● **Tasks**
• 1. According to the insomnia article, how much more likely are women than men to suffer from insomnia?
• 2. Repeat the insomnia article word for word from "5 Insomnia Home" to "Picture something soft.".

● **Extracted text**
- - - -

5 Insomnia Home Remedies That Really Work — And Are Completely Free


Recognized as difficulty falling asleep and/or staying asleep, insomnia can be short-term or chronic. Women are 40 percent more likely than men to suffer from it, and our symptoms tend to multiply as we get older. Many folks turn to prescription or over-the-counter sleep aids for relief, but they come with downsides like daytime drowsiness and memory lapses — and the costs can be prohibitive. Americans spend $52 billion on sleep aids and remedies annually! Luckily, you can get better sleep tonight with these free tricks.

Tossing and turning? Picture something soft.

You’ve finally stretched out in bed, but now your mind is whirling in a million different directions. There’s a fix for that: Australian researchers say visualizing a soft, fluffy baby animal (like a kitten or bunny) can help you fall asleep faster and snooze more soundly, improving overall sleep quality by as much as 61 percent! How? Visualizing something tactile — especially if it’s soft and fluffy — shifts the brain into a meditative, sleep-inducing state. 

Wired and tired? Stick to a routine.

 It may seem obvious, but try going to bed at the same time every night (the actual time doesn’t matter, it just needs to be consistent). The surprise? Cornell researchers say that once your bedtime becomes regular and predictable, your brain will double its production of sleep-inducing melatonin enough to cut your risk of insomnia by 67 percent in 10 days.

- - - -

● **Data supplied**
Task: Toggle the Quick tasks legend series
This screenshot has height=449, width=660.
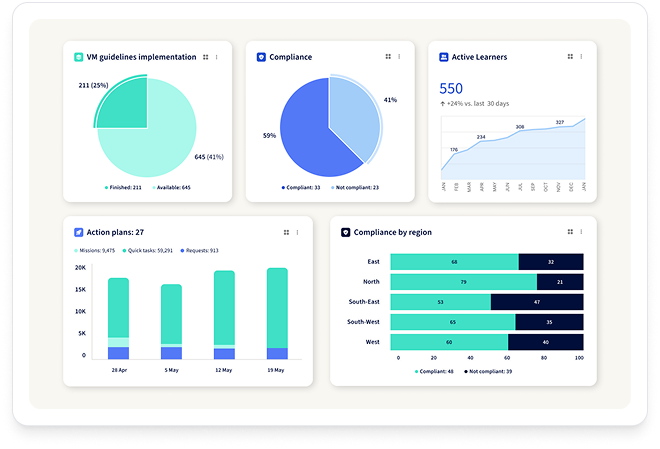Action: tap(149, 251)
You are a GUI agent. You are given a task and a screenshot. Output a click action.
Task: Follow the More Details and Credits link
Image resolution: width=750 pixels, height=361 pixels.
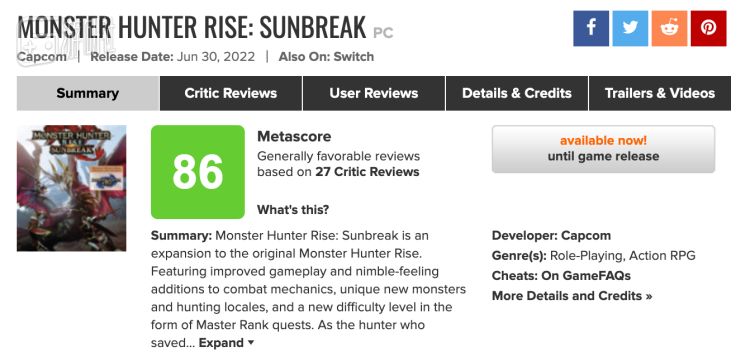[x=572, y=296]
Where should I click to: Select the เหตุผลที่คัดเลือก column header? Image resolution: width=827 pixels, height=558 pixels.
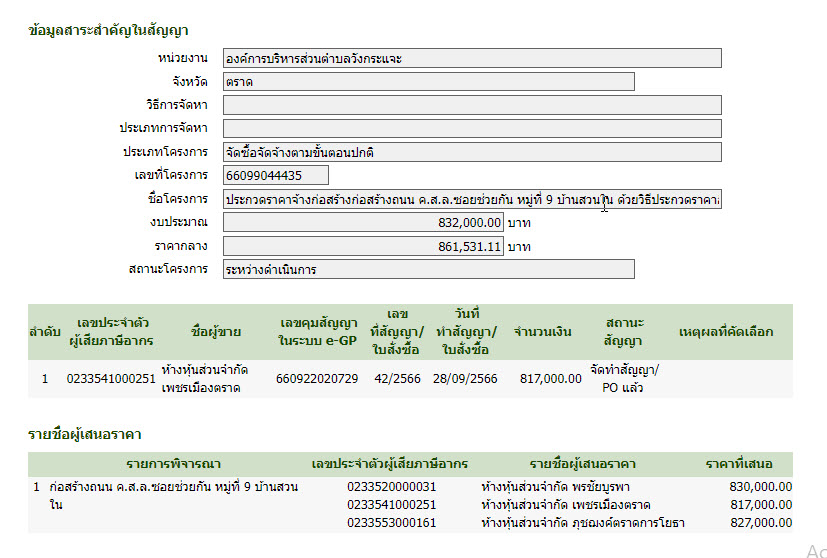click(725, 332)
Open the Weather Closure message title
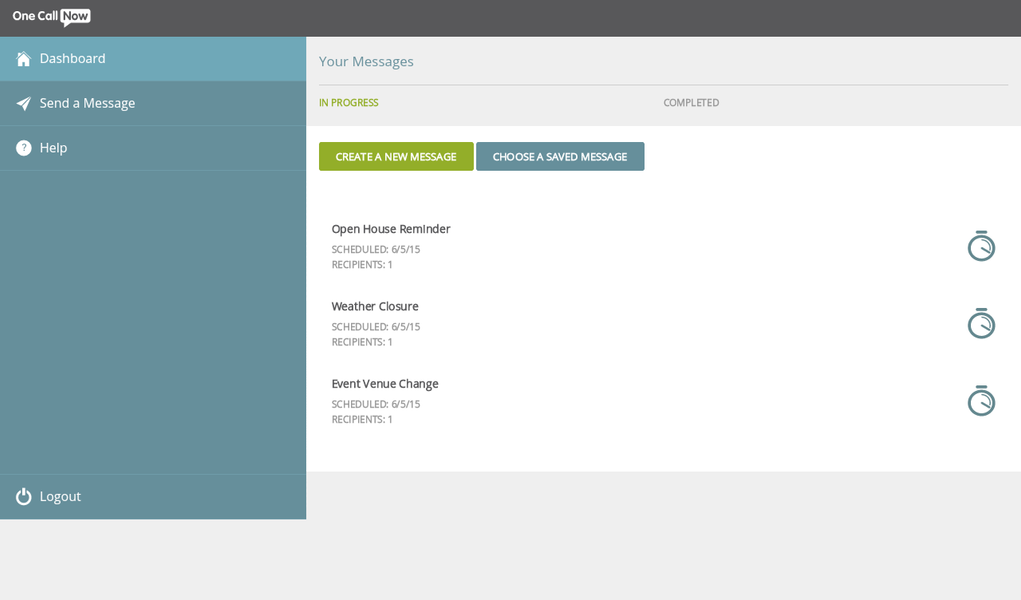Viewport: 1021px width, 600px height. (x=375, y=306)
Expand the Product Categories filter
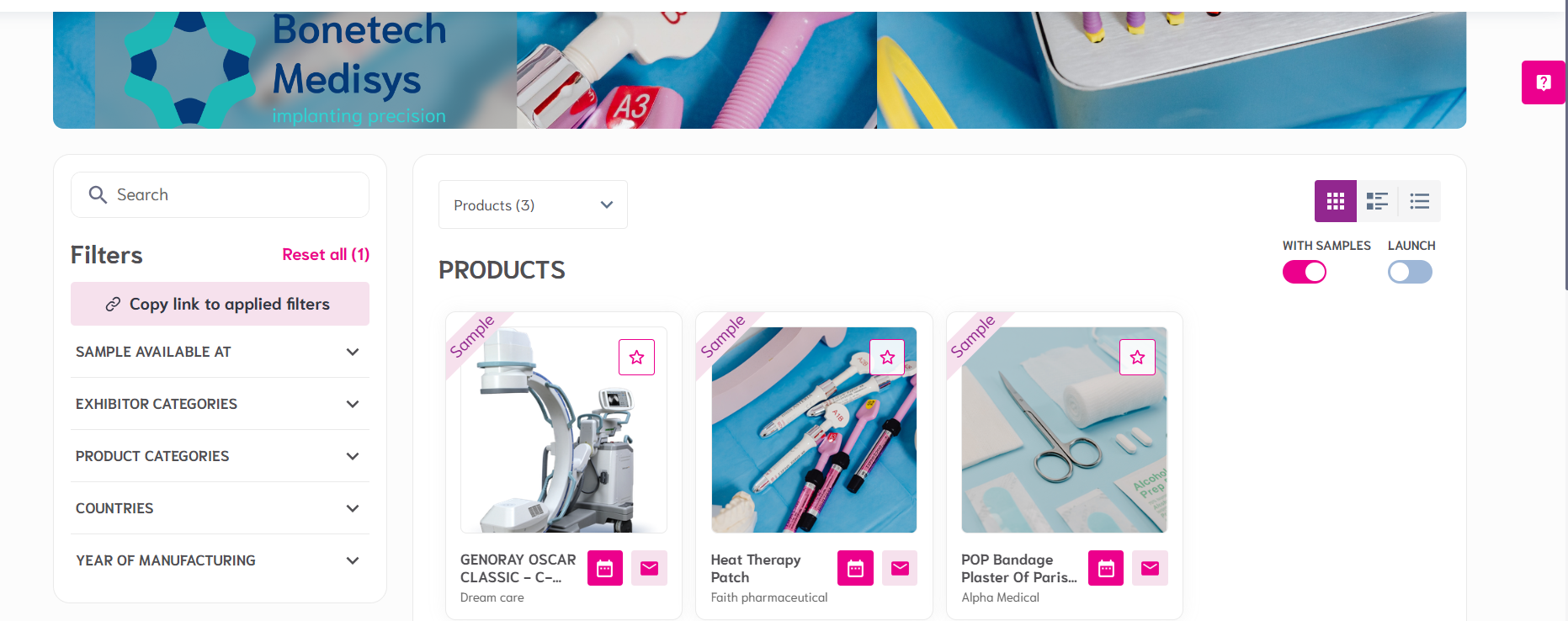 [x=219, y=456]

- - - -

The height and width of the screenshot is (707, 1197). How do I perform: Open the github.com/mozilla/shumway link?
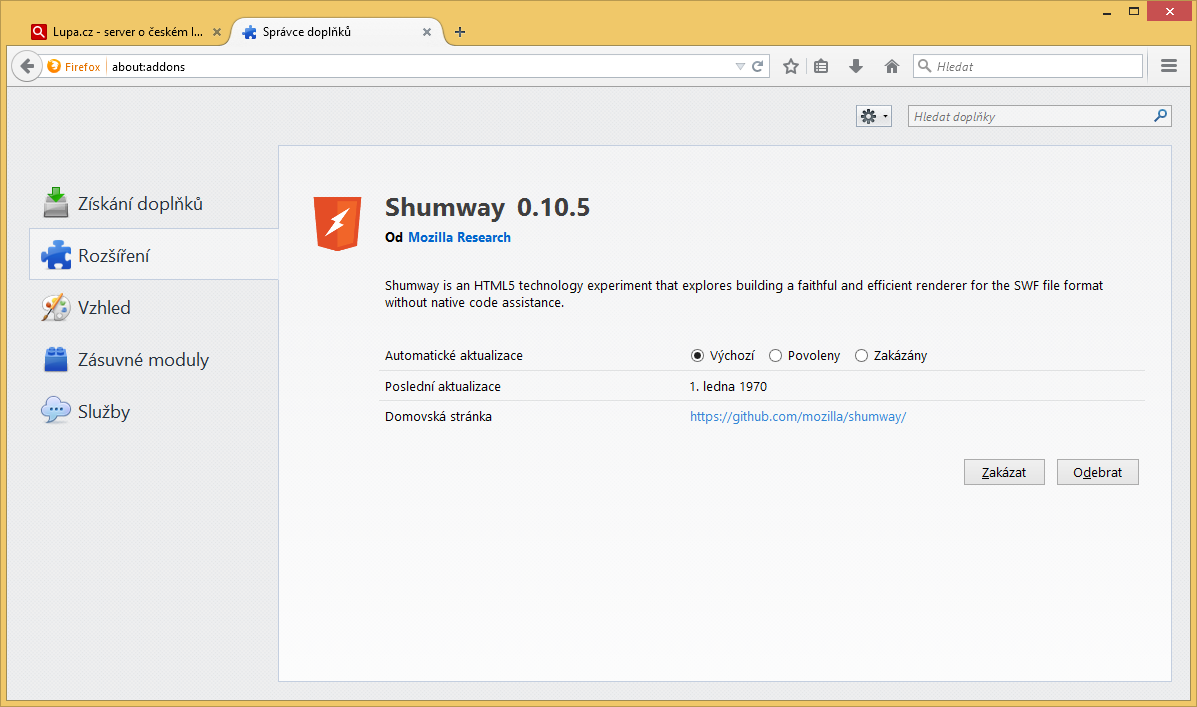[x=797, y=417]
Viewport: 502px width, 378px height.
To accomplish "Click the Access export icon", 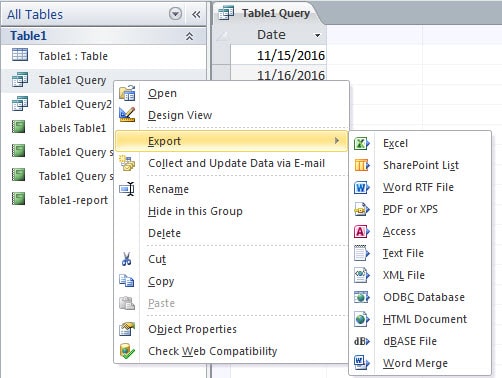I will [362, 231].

- - - -

● **Solutions for each task**
• 1. 40 percent more likely

• 2.
5 Insomnia Home Remedies That Really Work — And Are Completely Free


Recognized as difficulty falling asleep and/or staying asleep, insomnia can be short-term or chronic. Women are 40 percent more likely than men to suffer from it, and our symptoms tend to multiply as we get older. Many folks turn to prescription or over-the-counter sleep aids for relief, but they come with downsides like daytime drowsiness and memory lapses — and the costs can be prohibitive. Americans spend $52 billion on sleep aids and remedies annually! Luckily, you can get better sleep tonight with these free tricks.

Tossing and turning? Picture something soft.